* BEGIN RECORDS FOR PROCESSING *
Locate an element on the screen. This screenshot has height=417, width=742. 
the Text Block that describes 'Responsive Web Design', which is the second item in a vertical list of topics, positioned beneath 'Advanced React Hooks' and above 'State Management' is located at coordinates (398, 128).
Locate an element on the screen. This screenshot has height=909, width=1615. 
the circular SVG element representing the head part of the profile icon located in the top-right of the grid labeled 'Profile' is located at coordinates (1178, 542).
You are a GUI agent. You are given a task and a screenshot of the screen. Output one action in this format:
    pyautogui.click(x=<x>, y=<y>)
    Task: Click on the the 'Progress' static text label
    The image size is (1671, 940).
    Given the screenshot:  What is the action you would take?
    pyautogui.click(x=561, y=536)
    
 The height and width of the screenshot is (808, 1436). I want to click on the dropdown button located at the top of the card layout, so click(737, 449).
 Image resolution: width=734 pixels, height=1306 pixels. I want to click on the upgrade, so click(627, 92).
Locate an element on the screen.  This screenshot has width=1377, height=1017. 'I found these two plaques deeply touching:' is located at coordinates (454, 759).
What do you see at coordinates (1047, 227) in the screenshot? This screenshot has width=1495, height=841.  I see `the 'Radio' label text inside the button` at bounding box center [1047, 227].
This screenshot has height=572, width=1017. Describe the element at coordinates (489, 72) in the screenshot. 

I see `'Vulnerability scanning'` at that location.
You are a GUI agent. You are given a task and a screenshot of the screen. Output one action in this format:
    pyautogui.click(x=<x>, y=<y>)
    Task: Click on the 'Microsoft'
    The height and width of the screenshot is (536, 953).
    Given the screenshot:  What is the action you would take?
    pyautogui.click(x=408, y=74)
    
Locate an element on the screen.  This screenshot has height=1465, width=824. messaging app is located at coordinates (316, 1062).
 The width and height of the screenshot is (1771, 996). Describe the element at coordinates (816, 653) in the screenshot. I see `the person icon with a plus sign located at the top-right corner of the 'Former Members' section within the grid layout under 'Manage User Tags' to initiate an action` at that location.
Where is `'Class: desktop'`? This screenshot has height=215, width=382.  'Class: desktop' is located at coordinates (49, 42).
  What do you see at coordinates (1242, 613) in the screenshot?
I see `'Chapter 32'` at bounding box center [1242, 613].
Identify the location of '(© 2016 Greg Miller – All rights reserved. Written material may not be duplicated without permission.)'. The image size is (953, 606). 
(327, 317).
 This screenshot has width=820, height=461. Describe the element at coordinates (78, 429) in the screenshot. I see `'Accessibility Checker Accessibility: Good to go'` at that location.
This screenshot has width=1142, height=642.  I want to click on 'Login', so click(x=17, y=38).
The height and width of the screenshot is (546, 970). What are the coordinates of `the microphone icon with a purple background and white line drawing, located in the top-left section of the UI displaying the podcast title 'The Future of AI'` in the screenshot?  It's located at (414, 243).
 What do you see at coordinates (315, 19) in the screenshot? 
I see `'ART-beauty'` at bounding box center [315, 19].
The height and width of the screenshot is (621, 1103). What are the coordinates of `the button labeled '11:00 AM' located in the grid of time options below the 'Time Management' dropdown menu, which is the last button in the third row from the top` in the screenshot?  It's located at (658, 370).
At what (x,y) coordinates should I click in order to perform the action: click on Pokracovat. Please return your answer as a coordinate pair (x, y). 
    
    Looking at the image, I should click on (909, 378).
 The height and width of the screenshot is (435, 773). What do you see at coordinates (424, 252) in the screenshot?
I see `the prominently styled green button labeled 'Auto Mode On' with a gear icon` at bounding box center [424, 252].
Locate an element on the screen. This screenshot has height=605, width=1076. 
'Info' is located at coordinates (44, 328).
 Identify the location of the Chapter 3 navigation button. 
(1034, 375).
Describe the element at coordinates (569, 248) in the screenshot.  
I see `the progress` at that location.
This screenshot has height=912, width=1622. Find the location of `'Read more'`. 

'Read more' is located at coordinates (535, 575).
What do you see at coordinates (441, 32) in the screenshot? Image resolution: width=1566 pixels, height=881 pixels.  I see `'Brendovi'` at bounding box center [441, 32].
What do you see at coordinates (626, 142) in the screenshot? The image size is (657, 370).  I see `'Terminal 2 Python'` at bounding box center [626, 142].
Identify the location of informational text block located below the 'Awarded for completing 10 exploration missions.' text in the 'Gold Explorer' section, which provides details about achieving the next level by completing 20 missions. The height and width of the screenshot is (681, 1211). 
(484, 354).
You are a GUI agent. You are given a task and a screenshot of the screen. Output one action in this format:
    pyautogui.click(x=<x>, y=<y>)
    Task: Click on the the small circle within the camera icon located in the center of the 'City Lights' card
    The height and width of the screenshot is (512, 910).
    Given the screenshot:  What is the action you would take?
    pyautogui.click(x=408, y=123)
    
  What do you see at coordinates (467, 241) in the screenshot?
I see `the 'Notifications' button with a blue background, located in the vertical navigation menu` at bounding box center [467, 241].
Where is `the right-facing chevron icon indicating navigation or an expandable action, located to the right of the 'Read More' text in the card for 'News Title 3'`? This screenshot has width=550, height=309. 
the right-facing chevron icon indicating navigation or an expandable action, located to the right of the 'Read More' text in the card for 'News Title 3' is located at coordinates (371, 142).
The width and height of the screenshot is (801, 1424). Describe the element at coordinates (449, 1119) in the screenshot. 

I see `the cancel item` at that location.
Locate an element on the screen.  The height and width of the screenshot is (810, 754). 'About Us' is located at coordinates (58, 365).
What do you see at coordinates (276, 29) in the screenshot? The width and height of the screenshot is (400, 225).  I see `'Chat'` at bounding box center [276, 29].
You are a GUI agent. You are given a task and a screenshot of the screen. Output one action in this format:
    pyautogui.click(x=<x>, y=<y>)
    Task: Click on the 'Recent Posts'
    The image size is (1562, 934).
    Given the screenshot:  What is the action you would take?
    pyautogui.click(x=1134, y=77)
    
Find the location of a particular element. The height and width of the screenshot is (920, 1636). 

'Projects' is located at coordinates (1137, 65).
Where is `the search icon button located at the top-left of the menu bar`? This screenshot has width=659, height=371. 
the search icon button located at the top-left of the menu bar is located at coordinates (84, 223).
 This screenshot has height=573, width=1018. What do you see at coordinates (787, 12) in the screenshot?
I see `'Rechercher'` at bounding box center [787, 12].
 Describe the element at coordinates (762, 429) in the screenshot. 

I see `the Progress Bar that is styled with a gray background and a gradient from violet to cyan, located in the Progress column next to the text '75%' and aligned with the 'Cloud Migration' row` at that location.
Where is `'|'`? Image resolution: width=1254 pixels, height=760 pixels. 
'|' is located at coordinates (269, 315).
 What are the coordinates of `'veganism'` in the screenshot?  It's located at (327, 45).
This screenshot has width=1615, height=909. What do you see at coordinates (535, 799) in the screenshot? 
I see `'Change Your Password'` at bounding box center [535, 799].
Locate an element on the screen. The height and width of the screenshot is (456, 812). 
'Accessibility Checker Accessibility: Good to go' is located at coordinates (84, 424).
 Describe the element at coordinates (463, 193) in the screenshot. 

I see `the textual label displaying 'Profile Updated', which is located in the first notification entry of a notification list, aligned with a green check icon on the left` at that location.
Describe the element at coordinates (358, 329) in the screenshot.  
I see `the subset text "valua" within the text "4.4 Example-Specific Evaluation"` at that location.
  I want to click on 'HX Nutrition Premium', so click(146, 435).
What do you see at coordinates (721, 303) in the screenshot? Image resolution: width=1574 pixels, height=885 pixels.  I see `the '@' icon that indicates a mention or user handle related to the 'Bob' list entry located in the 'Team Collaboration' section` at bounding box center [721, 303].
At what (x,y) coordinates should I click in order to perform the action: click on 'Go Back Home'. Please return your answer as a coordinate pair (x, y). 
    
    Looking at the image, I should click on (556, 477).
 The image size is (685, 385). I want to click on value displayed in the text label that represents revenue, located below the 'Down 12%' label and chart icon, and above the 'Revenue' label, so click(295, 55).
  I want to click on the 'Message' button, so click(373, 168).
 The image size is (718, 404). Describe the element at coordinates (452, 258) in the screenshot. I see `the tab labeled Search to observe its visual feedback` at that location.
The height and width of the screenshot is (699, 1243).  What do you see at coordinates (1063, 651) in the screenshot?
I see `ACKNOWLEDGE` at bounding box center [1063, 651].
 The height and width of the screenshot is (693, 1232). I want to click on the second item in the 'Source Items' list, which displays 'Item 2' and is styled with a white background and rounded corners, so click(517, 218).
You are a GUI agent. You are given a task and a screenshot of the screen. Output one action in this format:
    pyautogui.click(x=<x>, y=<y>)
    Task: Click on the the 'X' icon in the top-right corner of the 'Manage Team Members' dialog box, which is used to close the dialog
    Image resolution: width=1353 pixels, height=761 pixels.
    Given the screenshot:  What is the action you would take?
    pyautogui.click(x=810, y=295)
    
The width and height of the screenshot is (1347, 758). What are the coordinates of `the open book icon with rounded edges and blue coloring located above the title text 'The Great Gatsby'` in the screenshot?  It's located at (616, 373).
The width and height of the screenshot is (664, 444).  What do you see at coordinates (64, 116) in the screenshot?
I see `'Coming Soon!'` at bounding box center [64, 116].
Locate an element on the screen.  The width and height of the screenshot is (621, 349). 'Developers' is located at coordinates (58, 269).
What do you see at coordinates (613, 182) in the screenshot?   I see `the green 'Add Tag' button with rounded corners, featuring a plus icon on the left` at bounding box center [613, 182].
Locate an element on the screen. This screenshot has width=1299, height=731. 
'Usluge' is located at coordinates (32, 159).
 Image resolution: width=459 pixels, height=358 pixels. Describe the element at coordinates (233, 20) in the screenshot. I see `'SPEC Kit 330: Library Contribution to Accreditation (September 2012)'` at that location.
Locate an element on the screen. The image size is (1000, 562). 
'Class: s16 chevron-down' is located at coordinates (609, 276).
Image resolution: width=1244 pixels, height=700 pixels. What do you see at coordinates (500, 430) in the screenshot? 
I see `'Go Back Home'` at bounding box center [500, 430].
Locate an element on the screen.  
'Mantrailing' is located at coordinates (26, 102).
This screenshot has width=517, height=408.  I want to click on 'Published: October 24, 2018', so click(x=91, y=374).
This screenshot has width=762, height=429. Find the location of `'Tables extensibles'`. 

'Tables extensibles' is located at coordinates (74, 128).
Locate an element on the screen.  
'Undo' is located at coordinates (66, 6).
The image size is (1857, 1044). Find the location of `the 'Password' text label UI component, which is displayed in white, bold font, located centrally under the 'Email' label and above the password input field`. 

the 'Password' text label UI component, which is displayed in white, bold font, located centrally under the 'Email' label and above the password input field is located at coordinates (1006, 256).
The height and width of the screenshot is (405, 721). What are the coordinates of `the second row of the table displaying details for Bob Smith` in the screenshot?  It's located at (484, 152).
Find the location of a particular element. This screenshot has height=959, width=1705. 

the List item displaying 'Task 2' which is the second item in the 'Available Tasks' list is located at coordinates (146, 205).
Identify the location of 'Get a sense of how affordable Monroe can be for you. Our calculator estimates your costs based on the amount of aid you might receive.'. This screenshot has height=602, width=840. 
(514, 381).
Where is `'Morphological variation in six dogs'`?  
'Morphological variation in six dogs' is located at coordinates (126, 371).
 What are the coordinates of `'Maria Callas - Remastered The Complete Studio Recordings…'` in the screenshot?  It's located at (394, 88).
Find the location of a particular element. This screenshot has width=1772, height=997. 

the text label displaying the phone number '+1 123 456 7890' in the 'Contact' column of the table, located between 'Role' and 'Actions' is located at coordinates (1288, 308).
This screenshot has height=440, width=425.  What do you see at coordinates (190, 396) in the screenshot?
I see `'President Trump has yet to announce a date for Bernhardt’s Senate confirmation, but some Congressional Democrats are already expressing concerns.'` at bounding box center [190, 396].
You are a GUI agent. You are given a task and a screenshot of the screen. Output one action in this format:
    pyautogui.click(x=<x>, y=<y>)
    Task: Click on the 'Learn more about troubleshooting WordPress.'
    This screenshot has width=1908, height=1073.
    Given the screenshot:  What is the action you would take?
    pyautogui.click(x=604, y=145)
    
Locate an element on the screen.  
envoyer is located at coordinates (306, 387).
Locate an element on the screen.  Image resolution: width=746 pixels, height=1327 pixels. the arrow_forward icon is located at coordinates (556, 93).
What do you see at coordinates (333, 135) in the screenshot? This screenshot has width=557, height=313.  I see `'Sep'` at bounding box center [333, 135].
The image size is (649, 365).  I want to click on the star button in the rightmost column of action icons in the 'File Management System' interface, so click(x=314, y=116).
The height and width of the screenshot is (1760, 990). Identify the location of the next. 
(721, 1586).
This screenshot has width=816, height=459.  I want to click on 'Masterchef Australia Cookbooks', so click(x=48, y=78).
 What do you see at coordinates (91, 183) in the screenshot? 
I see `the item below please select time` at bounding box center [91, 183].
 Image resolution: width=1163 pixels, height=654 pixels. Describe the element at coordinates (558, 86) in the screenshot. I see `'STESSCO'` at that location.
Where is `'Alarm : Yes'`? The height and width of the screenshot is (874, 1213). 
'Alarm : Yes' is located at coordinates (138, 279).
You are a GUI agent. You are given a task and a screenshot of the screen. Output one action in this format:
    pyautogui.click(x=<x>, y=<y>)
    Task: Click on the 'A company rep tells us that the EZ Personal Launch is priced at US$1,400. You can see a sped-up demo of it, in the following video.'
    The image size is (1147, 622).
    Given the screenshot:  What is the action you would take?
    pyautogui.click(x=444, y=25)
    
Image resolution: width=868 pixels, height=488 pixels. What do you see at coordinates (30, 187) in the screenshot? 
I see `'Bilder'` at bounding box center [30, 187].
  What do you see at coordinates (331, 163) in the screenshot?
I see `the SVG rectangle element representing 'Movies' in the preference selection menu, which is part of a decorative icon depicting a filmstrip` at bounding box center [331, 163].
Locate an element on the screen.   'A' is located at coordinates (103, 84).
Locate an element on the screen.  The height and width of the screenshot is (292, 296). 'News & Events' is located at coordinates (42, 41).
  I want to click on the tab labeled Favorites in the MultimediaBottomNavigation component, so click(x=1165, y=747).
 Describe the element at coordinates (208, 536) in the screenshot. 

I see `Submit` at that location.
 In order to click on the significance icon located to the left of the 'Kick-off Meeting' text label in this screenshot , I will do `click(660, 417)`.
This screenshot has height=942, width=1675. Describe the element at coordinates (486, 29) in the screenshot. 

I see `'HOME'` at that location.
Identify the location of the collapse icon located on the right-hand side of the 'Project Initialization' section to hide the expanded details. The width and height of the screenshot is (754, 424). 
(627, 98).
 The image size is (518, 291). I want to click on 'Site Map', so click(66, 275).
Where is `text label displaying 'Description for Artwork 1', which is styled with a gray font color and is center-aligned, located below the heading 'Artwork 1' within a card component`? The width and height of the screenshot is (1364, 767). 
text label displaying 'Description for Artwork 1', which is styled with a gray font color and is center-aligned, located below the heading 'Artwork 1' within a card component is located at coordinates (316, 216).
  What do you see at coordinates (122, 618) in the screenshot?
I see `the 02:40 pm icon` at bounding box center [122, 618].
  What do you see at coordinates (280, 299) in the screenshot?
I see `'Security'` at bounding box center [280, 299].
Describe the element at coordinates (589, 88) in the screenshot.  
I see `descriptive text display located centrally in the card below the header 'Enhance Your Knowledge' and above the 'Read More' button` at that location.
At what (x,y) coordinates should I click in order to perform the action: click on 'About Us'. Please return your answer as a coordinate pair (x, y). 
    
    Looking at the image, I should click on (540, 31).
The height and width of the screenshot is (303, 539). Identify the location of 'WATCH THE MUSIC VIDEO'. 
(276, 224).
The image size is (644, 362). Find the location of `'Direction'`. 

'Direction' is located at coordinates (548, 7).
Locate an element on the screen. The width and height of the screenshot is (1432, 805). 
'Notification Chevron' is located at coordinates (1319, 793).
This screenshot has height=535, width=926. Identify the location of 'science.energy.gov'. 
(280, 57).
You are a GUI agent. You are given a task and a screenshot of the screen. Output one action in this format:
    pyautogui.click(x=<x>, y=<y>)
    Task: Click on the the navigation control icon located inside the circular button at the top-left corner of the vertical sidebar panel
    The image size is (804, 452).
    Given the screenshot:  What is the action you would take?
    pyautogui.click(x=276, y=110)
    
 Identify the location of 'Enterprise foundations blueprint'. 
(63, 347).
* END RECORDS FOR PROCESSING *
Reproduce the data above without any changes, from the line containing "pixels, height=760 pixels." to the line containing "coordinates (84, 424).", with both of those lines included.

> _SOLUTION_:
Where is `'|'`? Image resolution: width=1254 pixels, height=760 pixels. 
'|' is located at coordinates (269, 315).
 What are the coordinates of `'veganism'` in the screenshot?  It's located at (327, 45).
This screenshot has width=1615, height=909. What do you see at coordinates (535, 799) in the screenshot? 
I see `'Change Your Password'` at bounding box center [535, 799].
Locate an element on the screen. The height and width of the screenshot is (456, 812). 
'Accessibility Checker Accessibility: Good to go' is located at coordinates (84, 424).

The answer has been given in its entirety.